▸ **TEXT SECTION**
-*-
Indeed, the filename has been truncated to fit in the rough
143-character safety limit for eCryptfs filesystems.

    >>> len(cookbook_cache_filename)
    143

Despite the truncation, some of the useful information from the
cookbook's name makes it into the filename, making it easy to find when
manually crawling through the cache directory.

    >>> print cookbook_cache_filename
    cookbooks.dev...This%20cookbook%20name%20is%20amazingly%20long...

To avoid conflicts caused by truncation, the filename always ends with
an MD5 sum derived from the untruncated URL. Let's create a second
cookbook whose name differs from the first cookbook only at the end.

    >>> longer_name = long_name + ": The Sequel"
    >>> book = service.cookbooks.create(
    ...     name=longer_name, cuisine="General", copyright_date=date,
    ...     price=10.22, last_printing=date)
-*-
▸ **MATERIAL**
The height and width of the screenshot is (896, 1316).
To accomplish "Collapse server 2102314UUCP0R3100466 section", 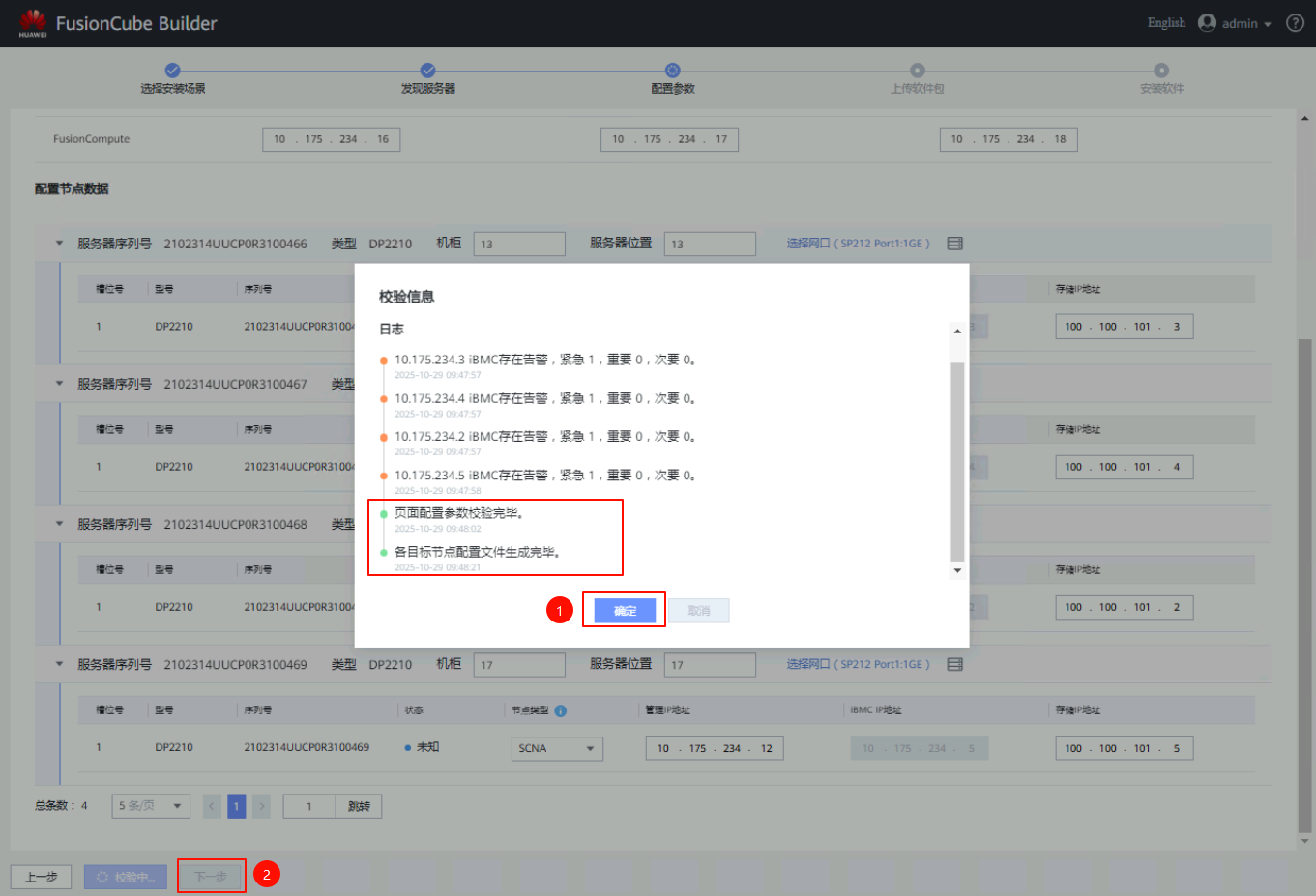I will [x=59, y=244].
-*-
▸ **TASKS**
1) From the passage on cache filenames, copy everything from "Despite the truncation, some" down to "the cache directory.".
2) According to the passage on cache filenames, what does the filename always end with to avoid conflicts caused by truncation?
3) Pick up the passage on cache filenames where it stops and carry it on.

▸ **IN RESPONSE**
1)
Despite the truncation, some of the useful information from the
cookbook's name makes it into the filename, making it easy to find when
manually crawling through the cache directory.

2) An MD5 sum derived from the untruncated URL.

3)
This cookbook's URL is identical to the first cookbook's URL for far
longer than 143 characters. But since the truncated filename
incorporates an MD5 sum based on the full URL, the two cookbooks are
cached in separate files.

    >>> [file1, file2] = [file for file in listdir(tempdir)
    ...                   if 'amazingly' in file]

The filenames are identical up to the last 32 characters, which is
where the MD5 sum begins. But because the MD5 sums are different, they
are not completely identical.

    >>> file1[:-32] == file2[:-32]
    True

    >>> file1 == file2
    False

Cleanup.

    >>> import shutil
    >>> shutil.rmtree(tempdir)